Automation allowed a REvil affiliate to move from exploitation of vulnerable servers to installing ransomware on downstream companies faster than most defenders could react.

6 Min Read

Sometime after 14:30 UTC on Friday, July 2, network traffic combining three vulnerabilities started compromising scores of Internet-connected Kaseya Virtual System Administrator (VSA) servers hosted by managed service providers. The attackers' code synchronized to a specific time and then hibernated.

At 4:30 p.m. UTC, all within the same second, the compromised servers woke up and ran a command script that disabled a variety of security controls and sent malicious payloads to every system managed by those servers, according to an analysis conducted by Huntress Labs.

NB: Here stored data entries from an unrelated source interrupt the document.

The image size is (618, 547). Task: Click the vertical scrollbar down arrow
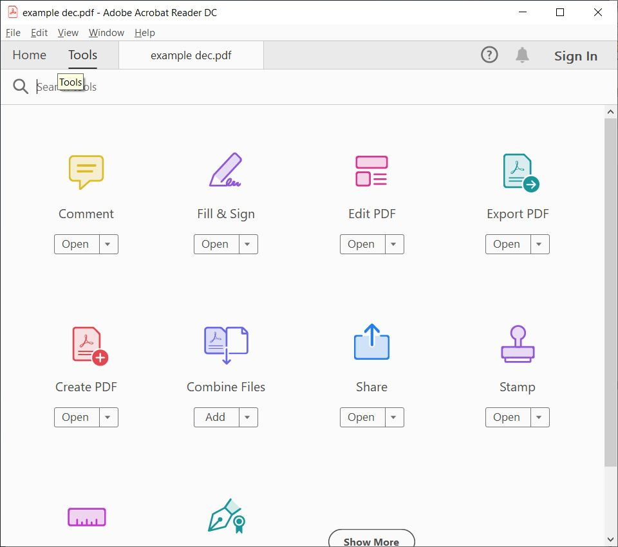[611, 539]
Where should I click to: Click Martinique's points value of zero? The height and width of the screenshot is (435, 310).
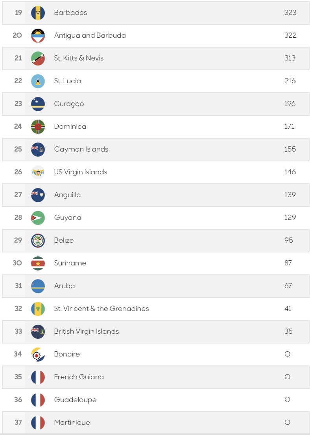[288, 422]
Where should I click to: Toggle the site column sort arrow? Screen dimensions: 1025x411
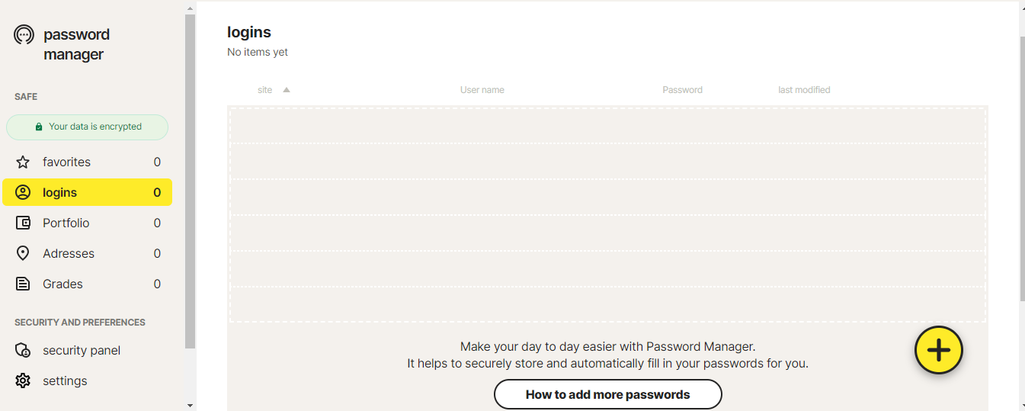click(287, 90)
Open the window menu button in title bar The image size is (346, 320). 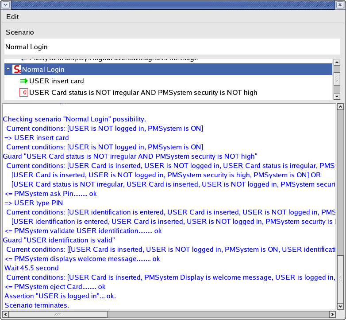(5, 4)
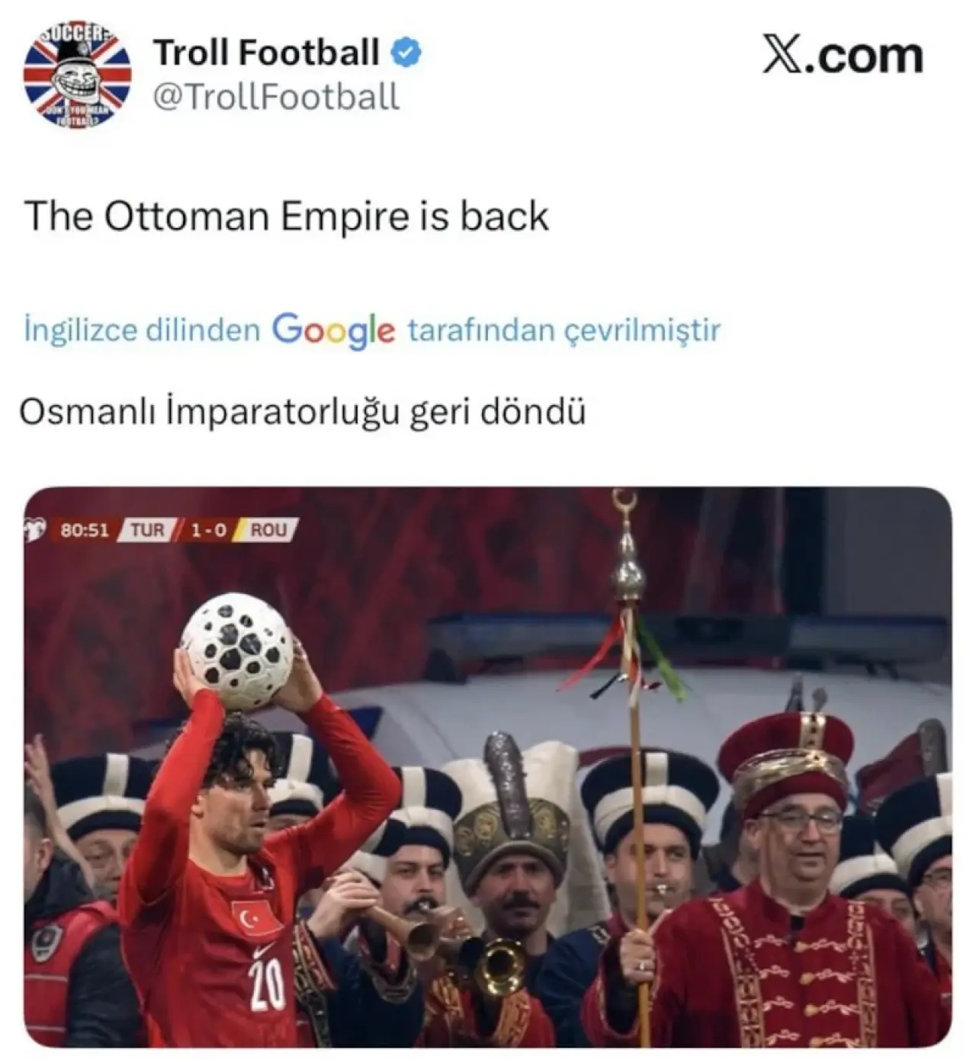This screenshot has width=976, height=1060.
Task: Select the tweet text 'The Ottoman Empire is back'
Action: pos(287,216)
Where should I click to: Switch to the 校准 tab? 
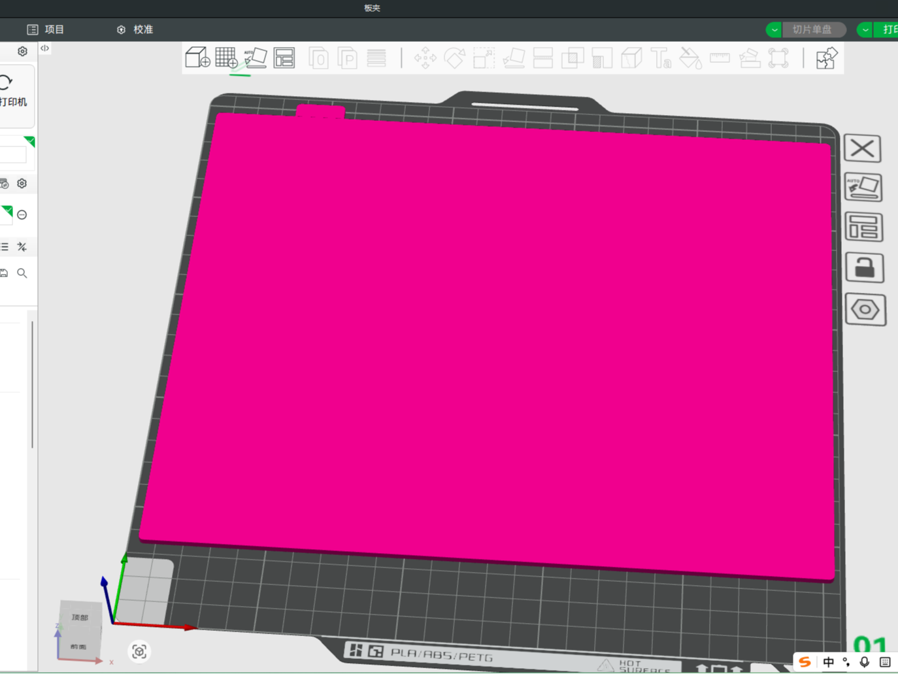click(135, 29)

While security firms are still sifting through the data, reverse engineering has revealed that the attack — from the first packets exploiting dozens of VSA servers, to the deployment of ransomware on the endpoints of hundreds to thousands of MSP customers — took less than two hours.

The speed of automation gave managed service providers and their customers only a very narrow window in which to detect attacks and block them, says John Hammond, a senior threat researcher for Huntress Labs. Companies would have to run frequent monitoring and alerts to have caught the changes, he says.

"Unfortunately, this form of hyperactive logging and detection is rare — managed service providers often don't have the resources, let alone the personnel to frequently monitor massive components of their software and stack," Hammond says. "With that said, the efficacy and potential for human-powered threat hunters is never something to be left out of the equation."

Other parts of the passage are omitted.